▶ _Rows from a dataset_
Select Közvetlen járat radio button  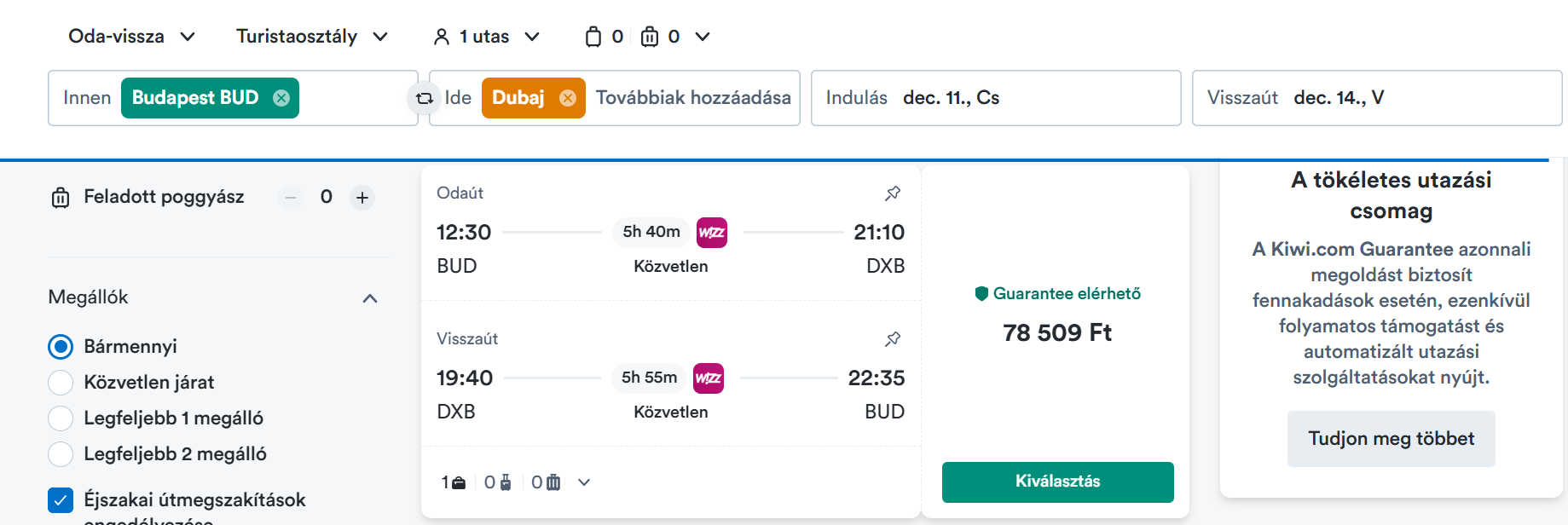pos(61,383)
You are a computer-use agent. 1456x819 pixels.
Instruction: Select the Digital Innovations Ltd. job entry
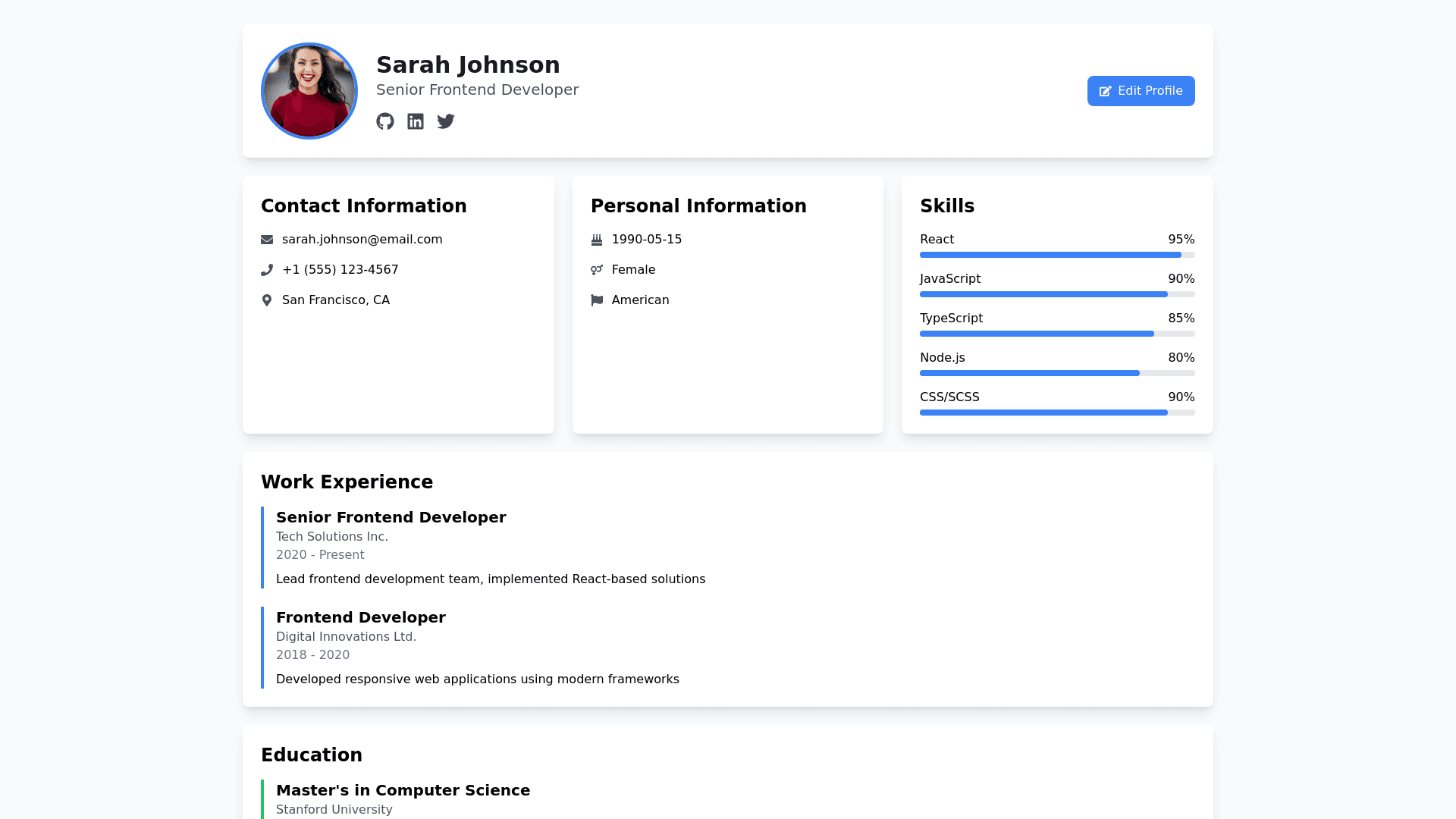346,637
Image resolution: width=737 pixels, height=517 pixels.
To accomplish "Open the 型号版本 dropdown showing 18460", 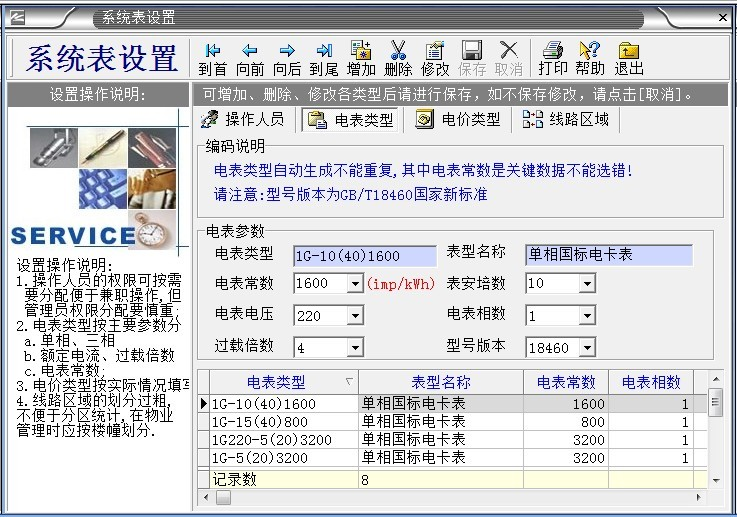I will coord(586,348).
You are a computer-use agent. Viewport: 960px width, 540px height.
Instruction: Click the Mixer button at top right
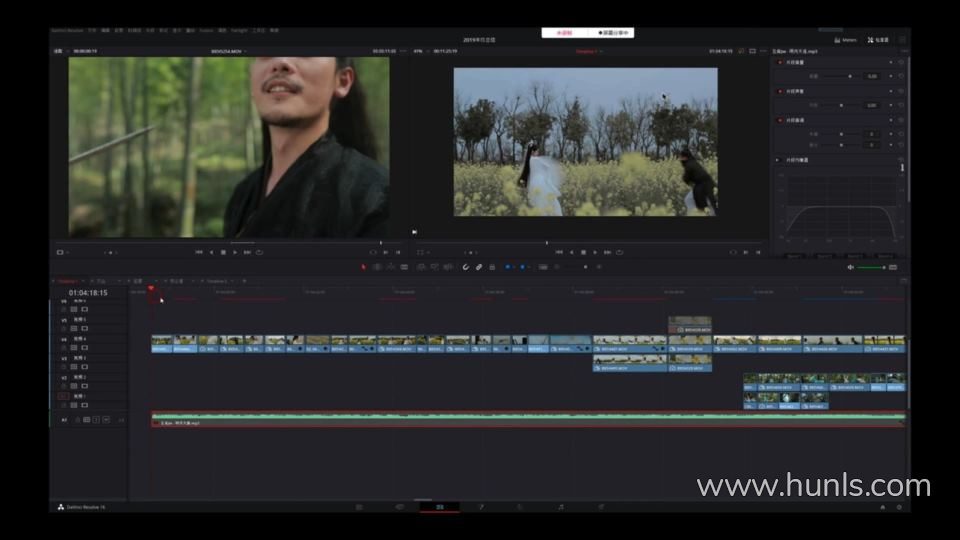click(845, 40)
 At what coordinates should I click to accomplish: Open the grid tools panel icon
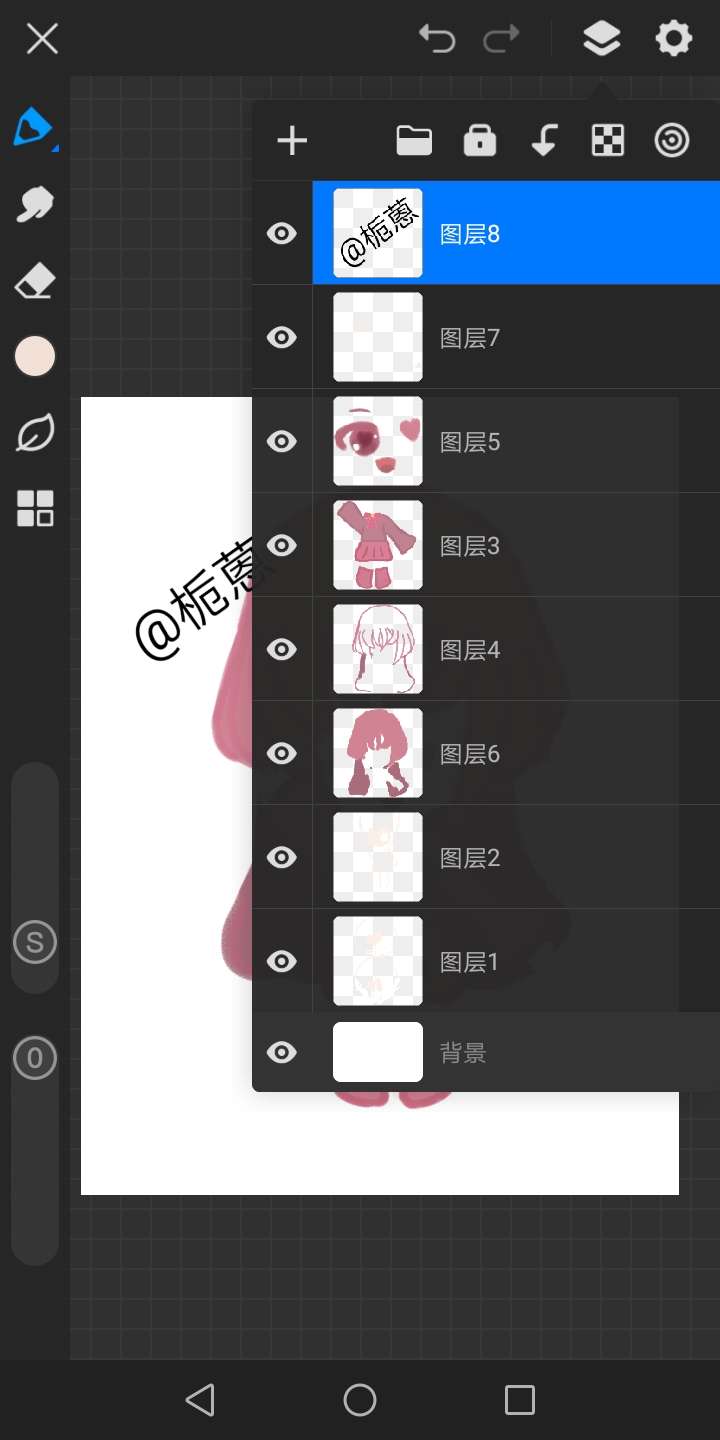[x=35, y=509]
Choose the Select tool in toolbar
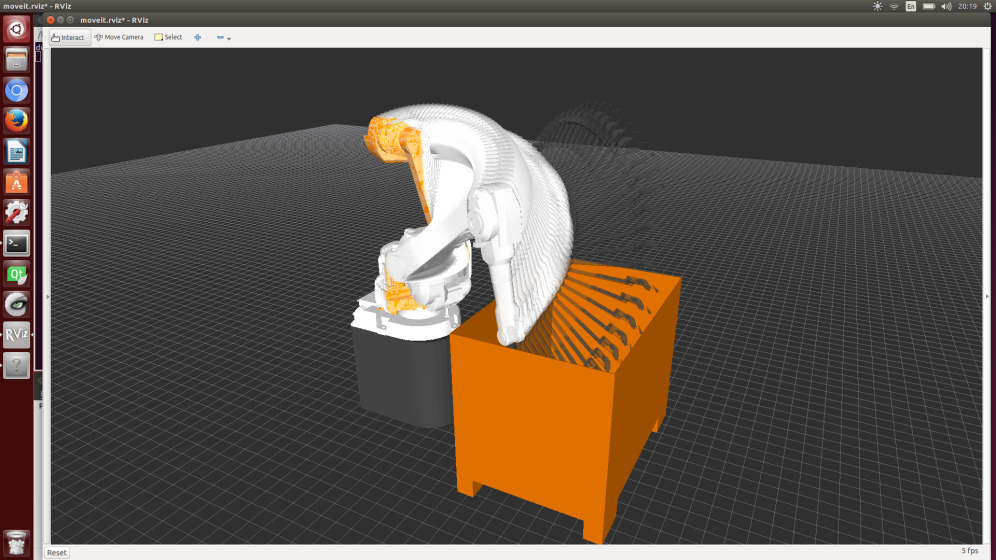 pos(168,38)
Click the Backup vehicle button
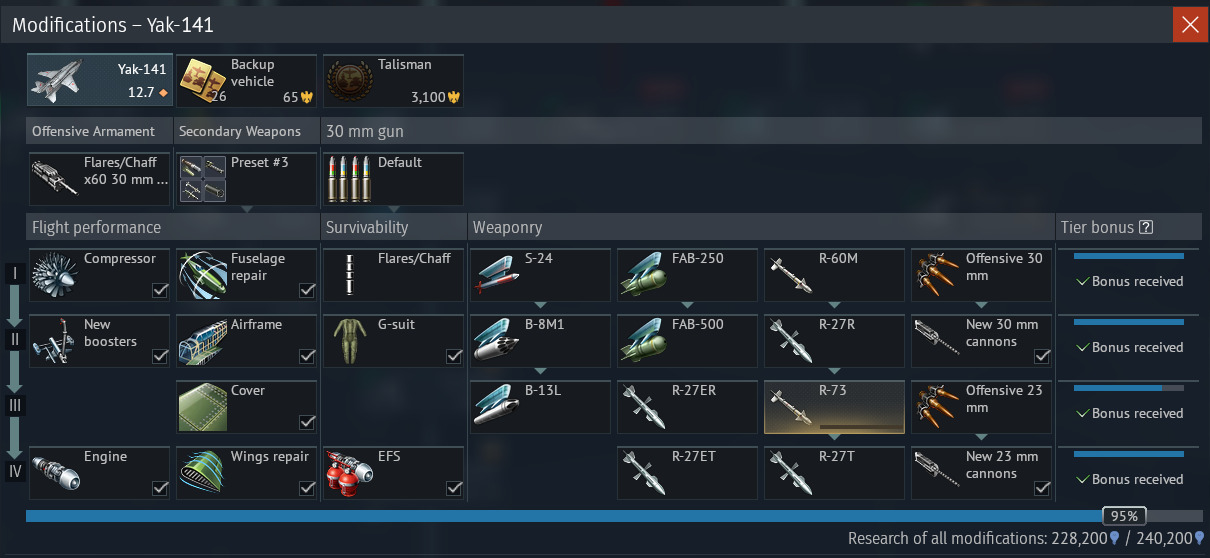Screen dimensions: 1210x558 coord(247,80)
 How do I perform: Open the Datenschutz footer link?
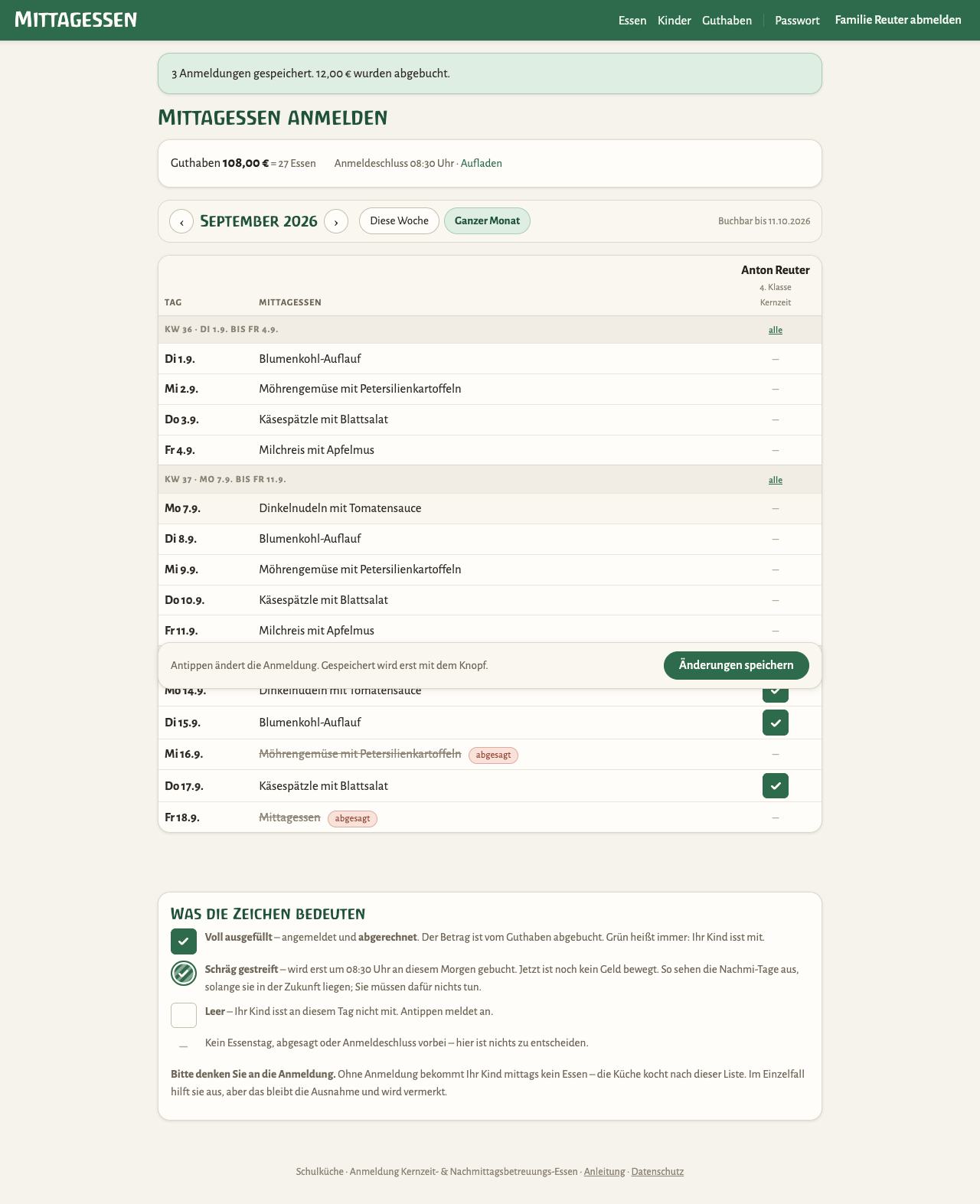pos(658,1172)
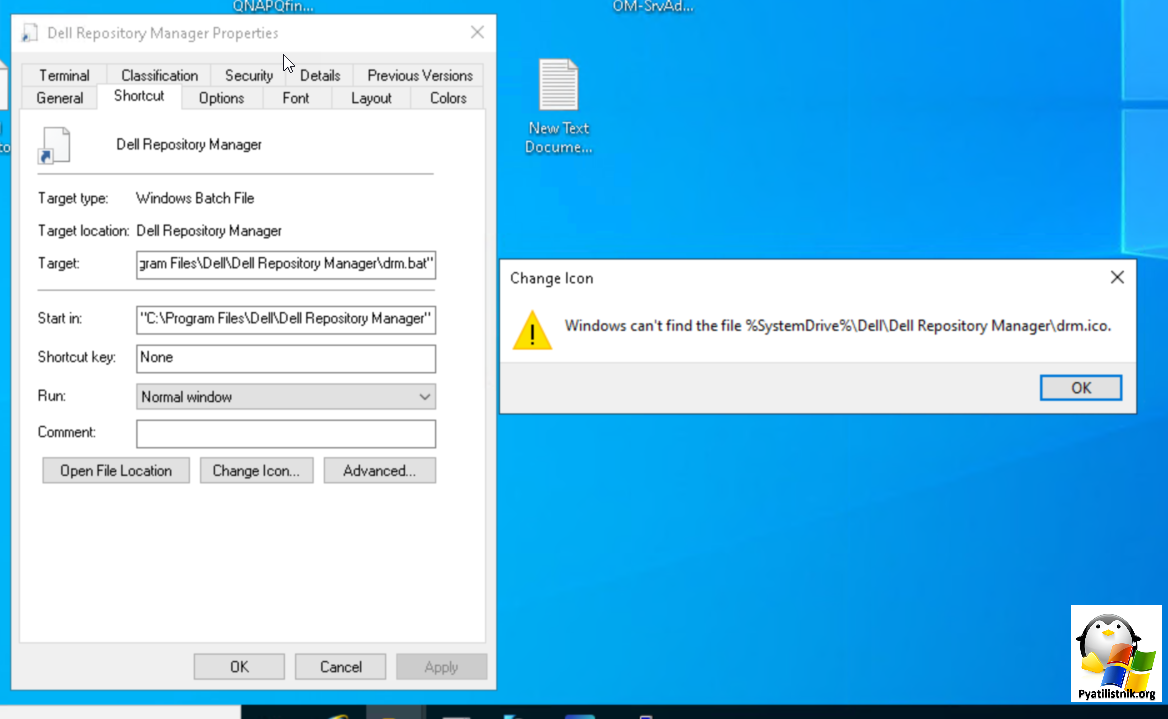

▶ _Short problem_
How many lines in the rows above contain the string "pixels"? Matching is case-sensitive. Reply with the number alone.

▶ _Written solution_
2